Franz Joseph I. regierte bis 1916. Er errichtete 1867 die österreichisch-ungarische Monarchie (Ausgleich mit Ungarn), die bis 31. Oktober 1918 (Austritt Ungarns aus der Realunion mit Österreich) bestand. Franz Josephs Sohn, Kronprinz Rudolf, beging 1889 Selbstmord; weitere Kaisersöhne gab es nicht.

Daher ging die Thronfolge auf den ältesten Bruder des Kaisers und dessen Nachkommen über. Franz Joseph I. hatte drei Brüder:

  • Kaiser Maximilian von Mexiko (1832–1867). Er musste, als er den Kaisertitel Mexikos annahm, auf alle Thron- und Erbansprüche in Österreich verzichten. Er hatte keine ehelichen Nachkommen, soll aber einen unehelichen Sohn gehabt haben.
  • Karl Ludwig von Österreich (1833–1896). Auf ihn ging die Thronfolge 1889 über. Nach seinem Tod 1896 kamen zwei seiner drei Söhne aus zweiter Ehe, mit Maria Annunziata von Neapel-Sizilien, Tochter von Ferdinand II., König von Neapel und Sizilien, für die Thronfolge in Frage:
    • Franz Ferdinand (1863–1914) ⚭ 1900 Gräfin Sophie Josephine Albina, Tochter Graf Bohuslaw Chotek-Chotkova und Wognin und dessen Gattin Gräfin Wilhelmine Kinsky von Wchinitz und Tettau. Als Franz Ferdinand 1895 an Tuberkulose erkrankte, wurde er inoffiziell bereits abgeschrieben[3], erlangte aber seine Gesundheit wieder und blieb bis zu seiner Ermordung 1914 „Erzherzog-Thronfolger“; seine nicht standesgemäßen Söhne waren von der Thronfolge ausgeschlossen.
    • Otto Franz Joseph (1865–1906) ⚭ 1886 Prinzessin Maria Josepha, Tochter König Georg I. von Sachsen und dessen Gattin Infantin Maria Anna von Portugal; Otto wurde während Franz Ferdinands Krankheit bereits als kommender Thronfolger gehandelt[4], starb aber nach diversen Eskapaden, die ihn für diese Stellung nicht empfahlen, bereits mit 41 Jahren. Sein Sohn Karl wurde 1914 Thronfolger und 1916 Österreich-Ungarns letzter Kaiser und König.
    • Ferdinand Karl Ludwig (1868–1915), (Ferdinand Burg) ⚭ 1909 Berta Czuber, Tochter des Universitätsprofessors Emanuel Czuber; trat aus dem Erzhaus aus und blieb daher außer Betracht.
  • Ludwig Viktor von Österreich (1842–1919) starb unverheiratet.

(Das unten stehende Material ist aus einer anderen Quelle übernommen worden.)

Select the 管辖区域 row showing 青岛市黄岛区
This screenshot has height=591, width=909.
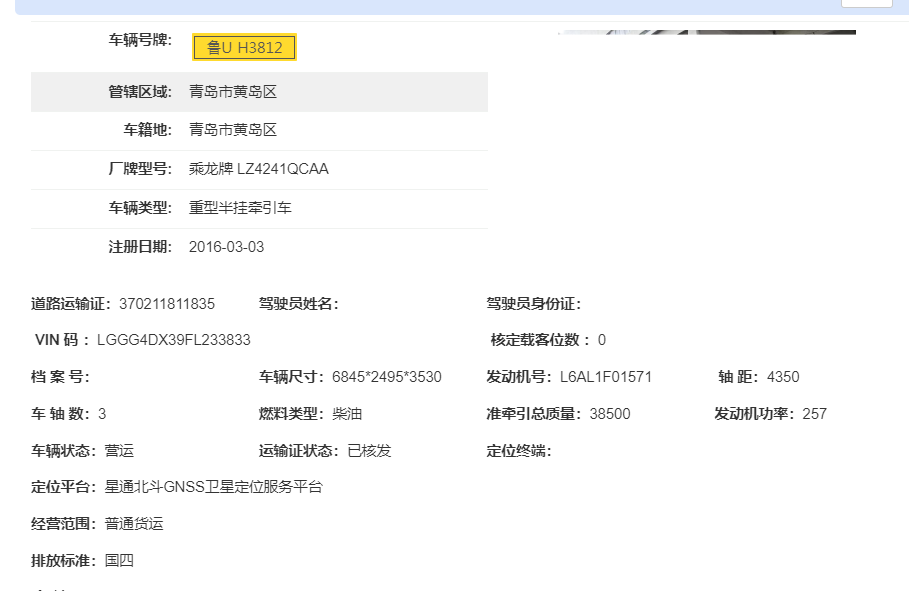click(259, 92)
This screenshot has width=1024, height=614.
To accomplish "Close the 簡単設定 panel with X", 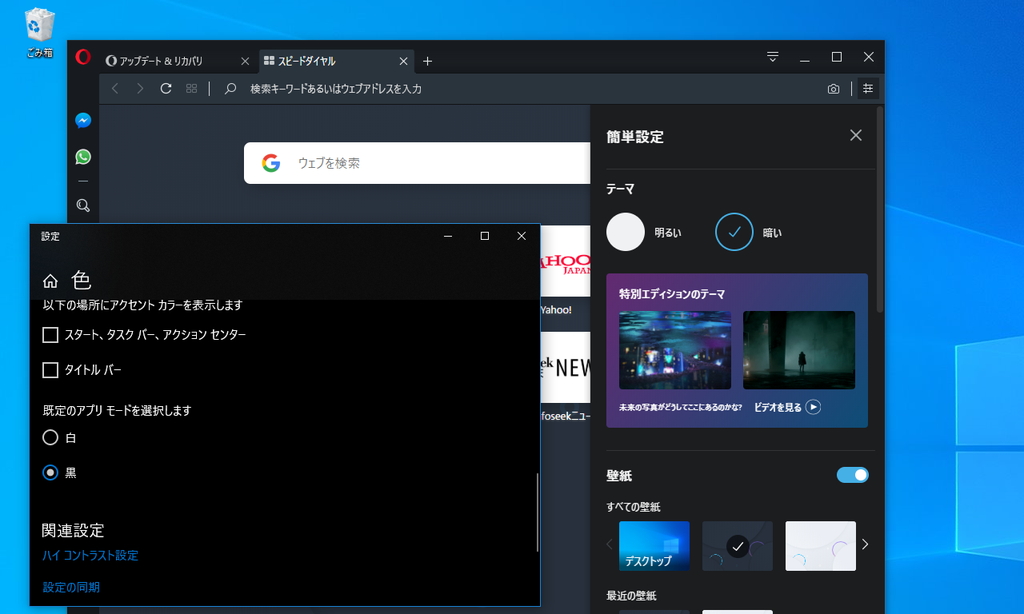I will 856,134.
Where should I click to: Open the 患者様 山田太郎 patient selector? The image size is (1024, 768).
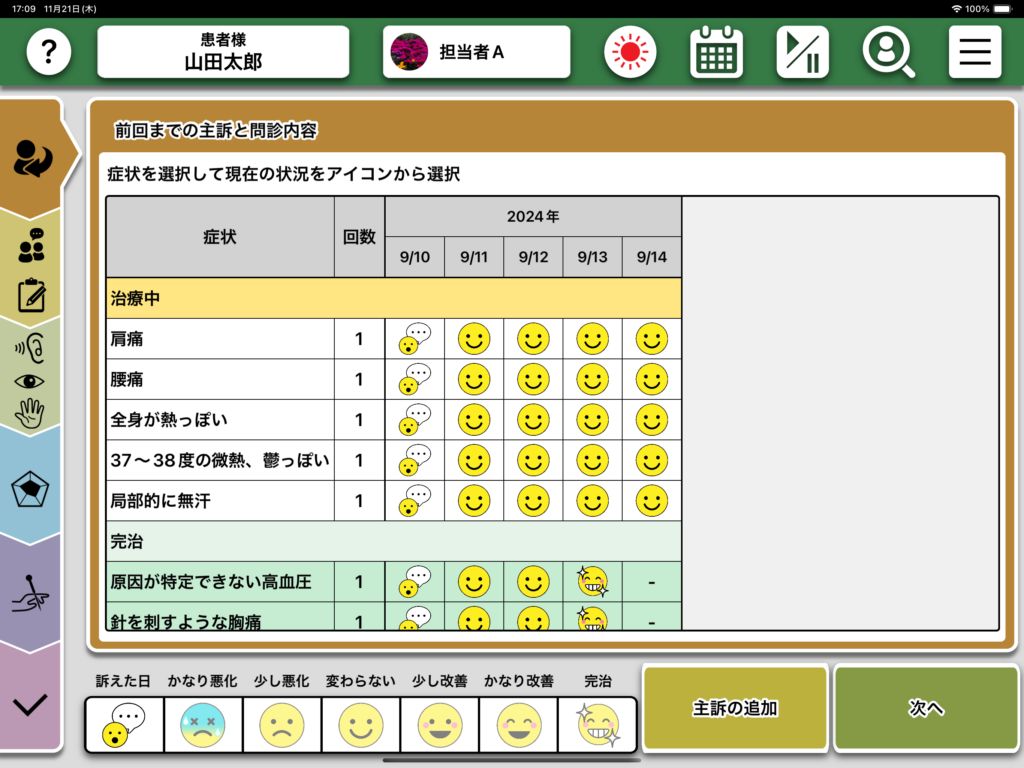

Im Jahr 1900 ließ Franz Joseph in Hinblick auf die unstandesgemäße Heirat von Erzherzog-Thronfolger Franz Ferdinand von Österreich-Este quasi eine „authentische Interpretation“ zur Ebenbürtigkeit der von den Mitgliedern des Erzhauses auszuwählenden Ehepartner und zu den Folgen nicht ebenbürtiger Heiraten an das Familienstatut anfügen. Dieser so genannte „Renunziationseid“ wurde von Franz Ferdinand in Gegenwart sämtlicher Erzherzöge, Bischöfe und Minister in der Wiener Hofburg unterzeichnet. Franz Ferdinand verpflichtete sich darin, die beeideten Bestimmungen auch als Kaiser niemals zu ändern[5].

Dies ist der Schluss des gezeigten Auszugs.